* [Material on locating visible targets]

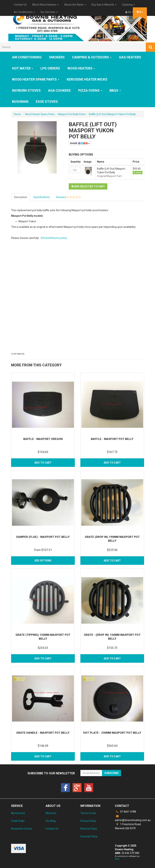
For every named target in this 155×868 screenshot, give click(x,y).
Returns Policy (89, 829)
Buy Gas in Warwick (104, 4)
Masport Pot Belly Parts (71, 114)
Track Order (18, 821)
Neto (117, 859)
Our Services (49, 12)
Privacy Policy (88, 821)
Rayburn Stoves (26, 90)
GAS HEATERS (130, 57)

* [WHAT IS NEEDED] Lay out the material above as a JSON list of strings, one string per line, omitting blank lines and leaving out the picture.

* [SOLUTION TO THIS TASK]
[
  "For every named target in this 155×868 screenshot, give click(x,y).",
  "Returns Policy (89, 829)",
  "Buy Gas in Warwick (104, 4)",
  "Masport Pot Belly Parts (71, 114)",
  "Track Order (18, 821)",
  "Neto (117, 859)",
  "Our Services (49, 12)",
  "Privacy Policy (88, 821)",
  "Rayburn Stoves (26, 90)",
  "GAS HEATERS (130, 57)"
]